Тот, кто сыграл злую шутку с черной букашкой — это стоит уточнить, — был Элиас, долгие послеполуденные часы плутавший в зарослях вокруг дальнего выгона, потом возвратившийся к скале, но решивший не залезать на сосну, а устроиться внизу на лужайке, где не так давно видели другого человека; там он сел и отдался на волю обильно щедрому лету. Воздух дрожал от зноя, и красноверхие облака казались вспотевшими. Все было горячо и наэлектризовано, даже маленькая обтянутая тканью пуговка, которую он заметил в траве. Он поднял пуговку и направился к озеру. Аккуратно положил ее рядом с собой, разделся, зажал ее между зубами и вошел в воду. Он плавал, потом загорал на берегу. Разлитый в воздухе зной был виден глазом. Земная поверхность со всем, что на ней было, копила силы, словно для дневного труда. Маленькая славка скользнула беззвучно среди кустов, сама как струйка горячего воздуха. Молодой человек лежал неподалеку, зажав в руке пуговку. Жизнь помещается в самом центре безбрежного и бескрайнего знойного пространства.

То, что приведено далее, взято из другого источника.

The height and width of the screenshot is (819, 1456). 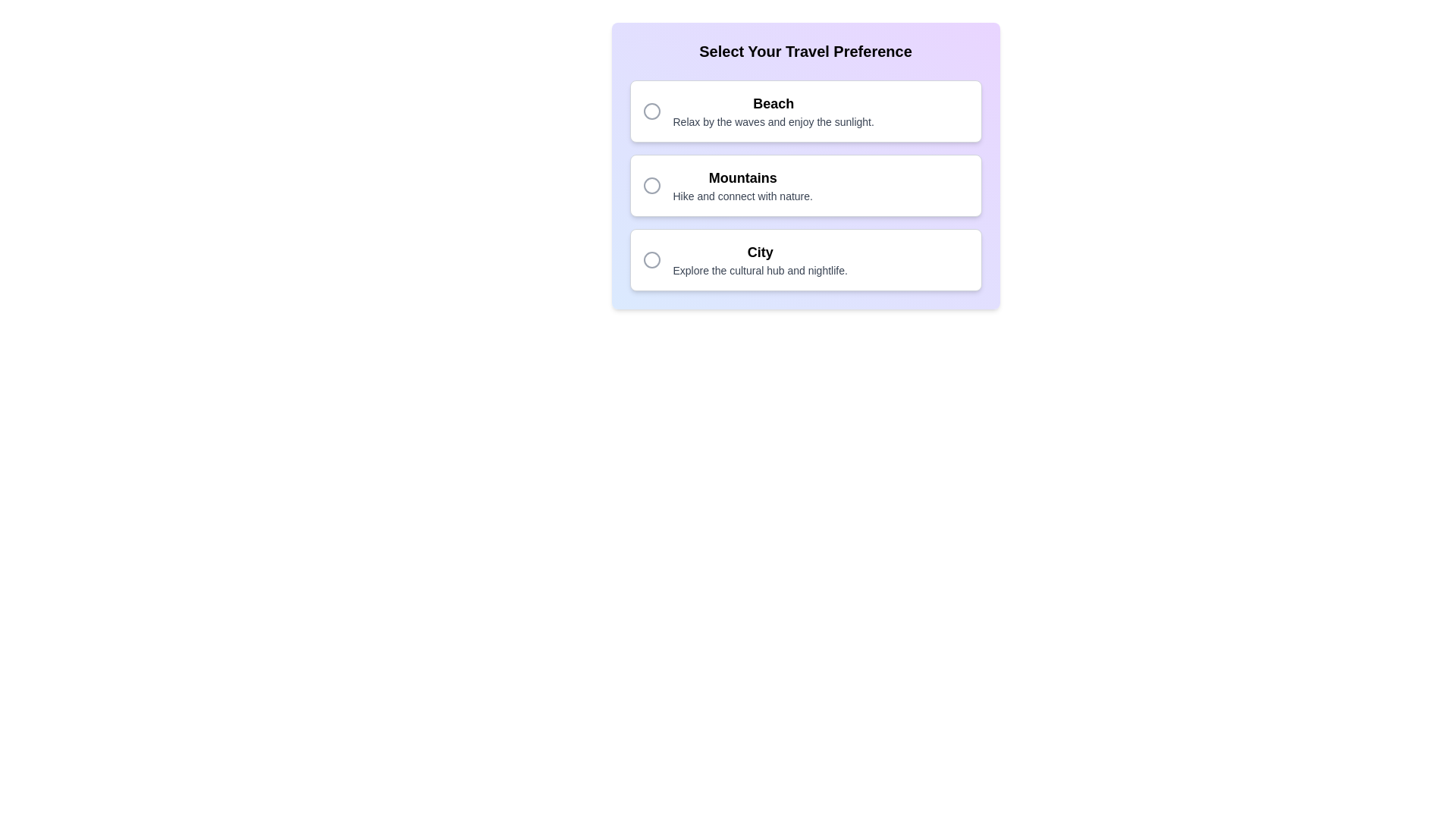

Не умеряя летней крепости, день перетекает в вечер. Элиас давно забыл о черной букашке: в своих дневных блужданиях он видел сотни других ромашек и других колокольчиков и много всякой живности — покрупнее и помельче. Он даже видел человека — совершенно обнаженного. Впечатления дня создают вечернее настроение, и в этом участвуют все — самые мельчайшие, даже забытые впечатления, что можно уподобить выделыванию меда в сотах из собранной пчелами пыльцы и нектара. Его нынешняя добыча была обильной. Он сидел в качалке. У качалки тоже было много впечатлений: в ней сидели каждый день до вечера с самого приезда Элиаса; Элиас и она свыклись друг с другом. Вот и барышня Ольга сидела в ней, а теперь снова Элиас…
По установившемуся обычаю, он напевал и бережно разглядывал свои богатства — всю собранную в эти жаркие дни добычу. Общее впечатление, производимое ею, было весьма значительным, но в то же время необыкновенно легким и воздушным, почти не поддающимся словесному выражению. Однако некоторое облегчение приходило, если, сидя в качалке и глядя в верхние квадраты окна, спеть подряд раз десять первый куплет из песенки Тааве, сопровождая пение какими-нибудь грубоватыми и угрожающими жестами — вполне бессознательными и со стороны имевшими вид безумия, потому что мурлыкающий голос звучал особенно мягко вследствие получаемого от всего действа удовольствия…
А каким чудным было его, Элиаса, вступление в эту среднюю и вершинную знойную пору. История взаимоотношений с Люйли, остававшейся далеко-далеко, за лесами и холмами, вызывала искренний интерес и была несравненна по значимости, он рассматривал ее как бы уже ставшую народным сказанием и передававшуюся из уст в уста будущими поколениями. Быль о том, как с красивым парнем из Малкамяки приключилось то-то и то-то. А девица из Корке была темноглаза да белолица и родила тому парню сына… Элиас жил уже в те далекие будущие времена, и его трогательно умиляла мысль, что девица из Корке ждала ребеночка… Разумеется, в трагическом всегда есть что-то упоительное.